Riecht der Sauerteig unangenehm oder nimmt er eine merkwürdige Färbung (grünlich oder schwärzlich) ist er sofort zu entsorgen. Ebenso, wenn sich Schimmel bildet.
Verwendung:
Da sich in Sauerteig Hefen und Milchsäurebakterien befinden, kann man damit verschiedenste Backwaren treiben. Sauerteig lockert nicht nur den Teig, sondern verbessert auch Mundgefühl, Verdaulichkeit, Aroma, Geschmack und die Haltbarkeit.
Essentiell sind sie aber bei Teig mit Roggenmehl, da es wenig Gluten enthält und stattdessen Enzyme, die den darin enthaltenen Kleber abbauen. So kann der Teig das entstehende Gas beim garen nicht halten und der Teigling geht nicht auf. Die Säure des Sauerteigs behindert diese Enzyme, sodass der Teigling aufgehen kann.
Übrigens sollte Sauerteigbrot aus etwa 20-40% Sauerteig bestehen und lange genug gehen.
Anstellgut (ASG)
ASG erstellen:
Anstellgut (ASG) ist die Startkultur für weiteren Sauerteig bzw. die Sicherung des Sauerteigs.
Will man nicht ständig neuen Sauerteig ansetzen und verbrauchen, erstellt man sich ASG und bewahrt es im Kühlschrank für mindestens 7 Tage auf, bevor man es auffrischen muss.
Um aus dem selbstgezüchteten Sauerteig nun Anstellgut zu erstellen mischt man in einem kleinen Behälter:
50 g | Mehl (selbe Sorte wie Sauerteig) |
ca. 50 g | Wasser, lauwarm (je nach Mehlsorte eventuell weniger) |
15 g | Sauerteig/ASG |
Dies lässt man nun 12 bis 15 Stunden mit lose aufgelegtem Deckel bei Raumtemperatur stehen. Dann hat sich das Volumen etwa verdoppelt und der Deckel kann fest verschlossen werden. Das ASG kommt nun wieder in den Kühlschrank.
Wird das ASG aus dem ersten eigenen Sauerteig erstellt, sollte man es anfangs direkt hintereinander etwa drei- bis viermal auffrischen, bevor man es wegstellt, damit sich die Kulturen stabilisieren können.

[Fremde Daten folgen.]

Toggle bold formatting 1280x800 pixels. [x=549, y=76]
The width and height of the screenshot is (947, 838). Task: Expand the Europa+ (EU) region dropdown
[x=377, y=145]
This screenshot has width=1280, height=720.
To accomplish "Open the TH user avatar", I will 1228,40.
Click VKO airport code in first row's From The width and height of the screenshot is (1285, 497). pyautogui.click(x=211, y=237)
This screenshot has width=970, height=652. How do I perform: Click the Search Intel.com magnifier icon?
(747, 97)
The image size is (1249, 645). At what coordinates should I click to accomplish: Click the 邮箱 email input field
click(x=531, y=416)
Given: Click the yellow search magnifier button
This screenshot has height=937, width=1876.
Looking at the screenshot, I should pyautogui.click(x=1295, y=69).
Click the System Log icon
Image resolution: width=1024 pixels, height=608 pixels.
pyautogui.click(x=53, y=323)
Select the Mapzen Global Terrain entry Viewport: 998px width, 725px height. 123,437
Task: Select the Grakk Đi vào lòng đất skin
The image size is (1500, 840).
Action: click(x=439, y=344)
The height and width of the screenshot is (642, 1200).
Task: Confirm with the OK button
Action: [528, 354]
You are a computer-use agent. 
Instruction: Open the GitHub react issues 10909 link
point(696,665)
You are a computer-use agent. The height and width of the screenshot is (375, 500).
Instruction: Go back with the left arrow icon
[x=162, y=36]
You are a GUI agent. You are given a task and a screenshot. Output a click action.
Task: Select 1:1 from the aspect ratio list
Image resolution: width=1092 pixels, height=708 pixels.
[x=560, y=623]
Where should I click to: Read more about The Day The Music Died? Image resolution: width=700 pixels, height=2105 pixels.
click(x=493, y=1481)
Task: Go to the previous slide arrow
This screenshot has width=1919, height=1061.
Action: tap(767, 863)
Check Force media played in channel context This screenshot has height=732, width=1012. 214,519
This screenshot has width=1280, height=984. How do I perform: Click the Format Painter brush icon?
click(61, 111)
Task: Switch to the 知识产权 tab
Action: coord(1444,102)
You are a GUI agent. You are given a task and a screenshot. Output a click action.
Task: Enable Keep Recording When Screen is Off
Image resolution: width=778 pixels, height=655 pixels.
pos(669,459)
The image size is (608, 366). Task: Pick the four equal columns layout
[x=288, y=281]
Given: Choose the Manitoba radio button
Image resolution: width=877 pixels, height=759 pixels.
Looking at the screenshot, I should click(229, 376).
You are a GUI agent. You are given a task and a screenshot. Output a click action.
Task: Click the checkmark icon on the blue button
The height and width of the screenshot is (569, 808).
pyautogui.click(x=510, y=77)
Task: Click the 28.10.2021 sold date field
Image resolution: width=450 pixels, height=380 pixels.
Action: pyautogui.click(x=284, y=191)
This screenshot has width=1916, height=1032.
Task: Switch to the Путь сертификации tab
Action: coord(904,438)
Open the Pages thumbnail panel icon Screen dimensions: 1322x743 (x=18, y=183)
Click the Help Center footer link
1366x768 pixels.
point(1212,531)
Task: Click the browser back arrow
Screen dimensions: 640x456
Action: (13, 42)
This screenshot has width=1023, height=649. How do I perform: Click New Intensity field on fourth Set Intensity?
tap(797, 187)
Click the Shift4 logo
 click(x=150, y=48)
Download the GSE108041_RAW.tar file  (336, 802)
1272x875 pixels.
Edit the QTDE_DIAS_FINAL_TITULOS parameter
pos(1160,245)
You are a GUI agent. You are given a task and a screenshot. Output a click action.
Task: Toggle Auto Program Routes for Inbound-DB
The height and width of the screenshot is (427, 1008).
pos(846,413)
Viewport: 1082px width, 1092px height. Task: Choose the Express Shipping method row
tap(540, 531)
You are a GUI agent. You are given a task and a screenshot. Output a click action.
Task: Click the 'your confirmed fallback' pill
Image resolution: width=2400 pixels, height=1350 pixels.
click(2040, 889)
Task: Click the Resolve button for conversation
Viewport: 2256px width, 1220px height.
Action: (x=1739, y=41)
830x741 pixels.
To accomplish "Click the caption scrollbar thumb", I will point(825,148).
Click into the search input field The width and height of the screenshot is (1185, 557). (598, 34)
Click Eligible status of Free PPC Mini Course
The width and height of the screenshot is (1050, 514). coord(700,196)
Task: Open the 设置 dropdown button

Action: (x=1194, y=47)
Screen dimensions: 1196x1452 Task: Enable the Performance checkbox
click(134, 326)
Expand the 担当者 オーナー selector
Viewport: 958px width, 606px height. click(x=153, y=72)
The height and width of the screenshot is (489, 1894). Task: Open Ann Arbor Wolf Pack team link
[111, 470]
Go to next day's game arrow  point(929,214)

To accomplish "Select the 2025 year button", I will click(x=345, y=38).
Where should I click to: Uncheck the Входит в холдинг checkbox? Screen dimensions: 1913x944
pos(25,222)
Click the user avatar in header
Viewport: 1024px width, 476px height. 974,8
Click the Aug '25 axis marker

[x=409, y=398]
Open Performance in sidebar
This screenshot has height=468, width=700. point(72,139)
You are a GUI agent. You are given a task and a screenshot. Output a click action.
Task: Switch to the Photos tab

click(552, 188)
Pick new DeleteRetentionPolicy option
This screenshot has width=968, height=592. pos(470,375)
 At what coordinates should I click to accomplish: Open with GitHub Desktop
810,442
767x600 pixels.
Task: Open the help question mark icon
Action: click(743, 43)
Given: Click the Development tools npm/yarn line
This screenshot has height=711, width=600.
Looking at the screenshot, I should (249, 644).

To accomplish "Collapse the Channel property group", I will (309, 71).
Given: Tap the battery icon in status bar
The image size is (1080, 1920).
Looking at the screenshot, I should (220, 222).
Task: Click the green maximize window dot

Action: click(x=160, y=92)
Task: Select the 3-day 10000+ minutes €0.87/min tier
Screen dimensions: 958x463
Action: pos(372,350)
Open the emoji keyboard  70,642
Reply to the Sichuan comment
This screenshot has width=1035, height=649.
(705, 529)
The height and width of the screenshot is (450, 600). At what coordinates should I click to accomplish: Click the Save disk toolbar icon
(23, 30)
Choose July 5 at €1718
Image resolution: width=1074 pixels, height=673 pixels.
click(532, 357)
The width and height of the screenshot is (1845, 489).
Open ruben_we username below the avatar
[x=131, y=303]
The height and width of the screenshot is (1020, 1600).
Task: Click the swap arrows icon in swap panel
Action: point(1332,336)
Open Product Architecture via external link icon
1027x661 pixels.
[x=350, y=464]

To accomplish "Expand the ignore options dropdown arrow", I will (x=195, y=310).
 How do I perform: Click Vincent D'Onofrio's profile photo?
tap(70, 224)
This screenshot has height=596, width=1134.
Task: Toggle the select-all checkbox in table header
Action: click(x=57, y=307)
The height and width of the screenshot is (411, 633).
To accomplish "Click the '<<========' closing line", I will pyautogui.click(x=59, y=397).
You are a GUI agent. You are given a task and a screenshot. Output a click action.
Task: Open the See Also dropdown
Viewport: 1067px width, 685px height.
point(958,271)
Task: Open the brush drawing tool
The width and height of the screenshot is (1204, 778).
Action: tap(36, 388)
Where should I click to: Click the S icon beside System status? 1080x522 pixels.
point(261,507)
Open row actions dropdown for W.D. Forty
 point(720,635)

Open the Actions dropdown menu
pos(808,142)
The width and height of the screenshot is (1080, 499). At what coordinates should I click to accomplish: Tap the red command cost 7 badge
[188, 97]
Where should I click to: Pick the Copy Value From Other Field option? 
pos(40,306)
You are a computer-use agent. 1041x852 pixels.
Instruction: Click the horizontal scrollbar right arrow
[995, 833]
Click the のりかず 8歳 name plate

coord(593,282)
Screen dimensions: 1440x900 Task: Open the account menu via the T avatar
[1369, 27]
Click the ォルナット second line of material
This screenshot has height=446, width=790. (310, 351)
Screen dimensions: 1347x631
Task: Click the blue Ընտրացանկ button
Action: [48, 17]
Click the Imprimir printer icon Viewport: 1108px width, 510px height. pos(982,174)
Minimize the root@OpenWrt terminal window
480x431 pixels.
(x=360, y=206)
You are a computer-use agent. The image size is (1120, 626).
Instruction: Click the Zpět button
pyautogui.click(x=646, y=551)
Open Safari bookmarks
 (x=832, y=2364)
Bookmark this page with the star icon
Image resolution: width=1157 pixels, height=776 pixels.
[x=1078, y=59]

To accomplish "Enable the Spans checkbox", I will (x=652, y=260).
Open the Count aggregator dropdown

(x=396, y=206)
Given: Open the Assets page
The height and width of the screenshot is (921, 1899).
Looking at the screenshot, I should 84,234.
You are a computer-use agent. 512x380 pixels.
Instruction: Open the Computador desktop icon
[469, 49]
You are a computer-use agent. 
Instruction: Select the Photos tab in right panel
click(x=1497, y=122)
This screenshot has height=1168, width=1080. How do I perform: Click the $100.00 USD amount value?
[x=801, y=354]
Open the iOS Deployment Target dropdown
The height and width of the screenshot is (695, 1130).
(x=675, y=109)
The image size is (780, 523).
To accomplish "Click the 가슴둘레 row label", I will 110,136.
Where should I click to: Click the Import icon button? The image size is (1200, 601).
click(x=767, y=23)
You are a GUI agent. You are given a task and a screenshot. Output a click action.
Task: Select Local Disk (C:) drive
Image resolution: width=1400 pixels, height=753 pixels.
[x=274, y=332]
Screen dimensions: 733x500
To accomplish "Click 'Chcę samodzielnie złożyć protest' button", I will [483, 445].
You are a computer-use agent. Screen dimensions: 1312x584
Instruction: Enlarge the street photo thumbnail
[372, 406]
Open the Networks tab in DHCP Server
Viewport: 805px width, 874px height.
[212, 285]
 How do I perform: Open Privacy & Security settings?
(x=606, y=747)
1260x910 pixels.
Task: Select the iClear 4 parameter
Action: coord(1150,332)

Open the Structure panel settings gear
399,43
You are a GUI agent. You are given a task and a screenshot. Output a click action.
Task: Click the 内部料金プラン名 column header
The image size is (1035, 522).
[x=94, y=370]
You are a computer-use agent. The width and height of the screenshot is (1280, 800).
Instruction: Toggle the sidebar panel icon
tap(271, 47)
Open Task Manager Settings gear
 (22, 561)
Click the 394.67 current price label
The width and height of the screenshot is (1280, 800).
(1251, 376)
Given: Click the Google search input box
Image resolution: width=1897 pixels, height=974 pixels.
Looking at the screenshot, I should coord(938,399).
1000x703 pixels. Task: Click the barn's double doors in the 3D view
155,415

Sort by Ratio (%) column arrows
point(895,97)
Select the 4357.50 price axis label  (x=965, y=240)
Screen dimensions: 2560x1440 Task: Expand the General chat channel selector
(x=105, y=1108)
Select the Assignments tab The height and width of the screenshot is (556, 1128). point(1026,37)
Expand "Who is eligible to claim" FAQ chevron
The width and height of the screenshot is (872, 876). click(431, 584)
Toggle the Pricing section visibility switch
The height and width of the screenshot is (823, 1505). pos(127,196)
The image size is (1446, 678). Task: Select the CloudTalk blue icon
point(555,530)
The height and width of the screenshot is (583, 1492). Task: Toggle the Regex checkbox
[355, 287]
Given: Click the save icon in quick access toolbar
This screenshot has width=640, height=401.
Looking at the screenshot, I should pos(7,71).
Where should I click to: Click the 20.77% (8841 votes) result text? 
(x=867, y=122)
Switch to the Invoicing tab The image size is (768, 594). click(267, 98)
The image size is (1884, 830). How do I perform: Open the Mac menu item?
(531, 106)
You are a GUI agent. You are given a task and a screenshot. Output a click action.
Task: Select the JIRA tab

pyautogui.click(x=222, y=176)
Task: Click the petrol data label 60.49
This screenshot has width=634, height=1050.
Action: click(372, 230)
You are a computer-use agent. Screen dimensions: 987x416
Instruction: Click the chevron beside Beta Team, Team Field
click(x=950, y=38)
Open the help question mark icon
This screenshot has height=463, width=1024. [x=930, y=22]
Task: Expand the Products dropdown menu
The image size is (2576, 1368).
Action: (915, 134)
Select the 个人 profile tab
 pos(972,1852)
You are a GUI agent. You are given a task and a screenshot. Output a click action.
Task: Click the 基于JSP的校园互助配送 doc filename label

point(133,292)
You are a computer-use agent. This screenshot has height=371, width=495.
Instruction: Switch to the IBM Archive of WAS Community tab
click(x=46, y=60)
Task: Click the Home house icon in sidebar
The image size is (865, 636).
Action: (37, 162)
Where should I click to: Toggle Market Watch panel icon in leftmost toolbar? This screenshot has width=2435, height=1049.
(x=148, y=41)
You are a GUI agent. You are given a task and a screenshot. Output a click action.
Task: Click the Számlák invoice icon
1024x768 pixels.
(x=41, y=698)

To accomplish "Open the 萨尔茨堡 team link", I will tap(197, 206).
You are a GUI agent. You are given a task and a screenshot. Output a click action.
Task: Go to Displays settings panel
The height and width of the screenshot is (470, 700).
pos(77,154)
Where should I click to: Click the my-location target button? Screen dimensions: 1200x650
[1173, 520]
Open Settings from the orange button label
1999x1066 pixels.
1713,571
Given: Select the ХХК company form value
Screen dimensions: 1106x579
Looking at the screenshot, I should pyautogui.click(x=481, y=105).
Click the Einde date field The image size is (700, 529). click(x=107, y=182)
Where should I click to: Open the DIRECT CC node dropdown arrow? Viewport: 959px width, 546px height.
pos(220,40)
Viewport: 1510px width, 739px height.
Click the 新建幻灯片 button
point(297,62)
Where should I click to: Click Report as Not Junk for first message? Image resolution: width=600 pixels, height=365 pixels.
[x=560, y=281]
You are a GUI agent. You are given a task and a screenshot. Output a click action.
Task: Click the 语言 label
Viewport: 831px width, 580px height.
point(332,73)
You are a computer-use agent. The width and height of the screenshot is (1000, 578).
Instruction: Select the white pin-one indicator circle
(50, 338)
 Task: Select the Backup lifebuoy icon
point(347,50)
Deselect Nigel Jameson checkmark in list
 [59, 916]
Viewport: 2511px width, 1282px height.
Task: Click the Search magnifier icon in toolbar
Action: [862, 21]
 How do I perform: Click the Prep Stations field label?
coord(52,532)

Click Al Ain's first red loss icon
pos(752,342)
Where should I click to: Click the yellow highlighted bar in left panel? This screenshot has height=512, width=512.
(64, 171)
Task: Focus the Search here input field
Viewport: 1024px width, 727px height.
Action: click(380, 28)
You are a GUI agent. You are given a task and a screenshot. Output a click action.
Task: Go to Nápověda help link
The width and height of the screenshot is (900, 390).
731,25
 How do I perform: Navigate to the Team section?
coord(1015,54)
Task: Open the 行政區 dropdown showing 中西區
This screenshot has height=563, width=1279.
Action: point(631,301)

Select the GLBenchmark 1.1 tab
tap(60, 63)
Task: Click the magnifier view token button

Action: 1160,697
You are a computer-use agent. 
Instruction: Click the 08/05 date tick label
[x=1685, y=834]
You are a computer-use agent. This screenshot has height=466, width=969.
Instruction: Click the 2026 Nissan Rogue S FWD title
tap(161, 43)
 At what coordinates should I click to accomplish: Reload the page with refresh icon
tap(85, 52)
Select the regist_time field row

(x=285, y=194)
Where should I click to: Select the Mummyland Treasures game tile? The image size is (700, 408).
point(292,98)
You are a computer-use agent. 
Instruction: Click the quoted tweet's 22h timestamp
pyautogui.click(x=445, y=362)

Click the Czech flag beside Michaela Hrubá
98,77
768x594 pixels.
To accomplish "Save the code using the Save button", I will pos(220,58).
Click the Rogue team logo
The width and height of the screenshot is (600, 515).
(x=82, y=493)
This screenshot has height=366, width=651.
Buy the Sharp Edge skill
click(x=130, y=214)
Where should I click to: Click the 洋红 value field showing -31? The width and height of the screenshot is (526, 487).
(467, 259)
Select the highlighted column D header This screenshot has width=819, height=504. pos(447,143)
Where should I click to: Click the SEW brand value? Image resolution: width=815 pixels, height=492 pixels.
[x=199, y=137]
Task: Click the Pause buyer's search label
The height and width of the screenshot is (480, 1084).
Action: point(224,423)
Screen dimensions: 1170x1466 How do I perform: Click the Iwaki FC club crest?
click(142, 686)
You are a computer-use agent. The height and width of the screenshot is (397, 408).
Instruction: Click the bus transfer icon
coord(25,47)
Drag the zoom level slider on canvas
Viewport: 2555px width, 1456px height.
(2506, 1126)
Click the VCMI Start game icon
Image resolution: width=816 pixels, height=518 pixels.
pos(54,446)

Warum Auffrischen und nicht füttern:
Da Hefepilze nur eine gewisse Zeit aktiv sind, sammeln sich nach und nach „verbrauchte“ Hefen an. Frischt man das ASG auf, bringt man frisches Mehl ein und hat jeweils nur wenig alte Hefen.
Wird Sauerteig nur gefüttert, sammeln sich nach und nach immer mehr alte Hefen an, der Sauerteig veraltet.
ASG verwenden:
Das ASG wird maximal drei Tage vor der Verwendung als Sauerteig nochmals aufgefrischt.
Am Backtag sollte es erst zwei Stunden bei Raumtemperatur wieder „aufgeweckt werden“, bevor man es mit Wasser und Mehl mischt.
Um daraus dann Sauerteig zu machen wird ein Teil des ASG mit Mehl und Wasser gemischt und je nach Rezept eine gewisse Zeit reifen gelassen.
ASG umzüchten:
Will man einen anderen Sauerteig, ohne den langwierigen Prozess des Züchtens durchlaufen zu müssen, kann man versuchen, ASG dreimal direkt hintereinander mit dem neuen Ziel-Mehl aufzufrischen.
Wie den Urlaub überstehen:
Um den Urlaub zu überstehen kann man das ASG fester auffrischen (100 g Mehl/50 g Wasser/ 15 g ASG). Nach der normalen Reifezeit wieder in den Kühlschrank. So kann das ASG 1-2 Monate überstehen, allerdings überleben nicht alle Bakterien/Hefen.
Anschließend mit dem normalen Verhältnis wieder auffrischen.